* [Aim of the task]:
The complete listing that follows is to be set down again, exactly as it appears.

* [Dataset excerpts]:
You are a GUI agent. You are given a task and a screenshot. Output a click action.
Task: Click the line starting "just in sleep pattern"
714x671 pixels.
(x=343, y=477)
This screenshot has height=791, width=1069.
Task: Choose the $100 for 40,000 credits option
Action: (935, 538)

* [Worked solution]:
You are a GUI agent. You are given a task and a screenshot. Output a click action.
Task: Click the line starting "just in sleep pattern"
714x671 pixels.
(x=343, y=477)
This screenshot has height=791, width=1069.
Task: Choose the $100 for 40,000 credits option
Action: (935, 538)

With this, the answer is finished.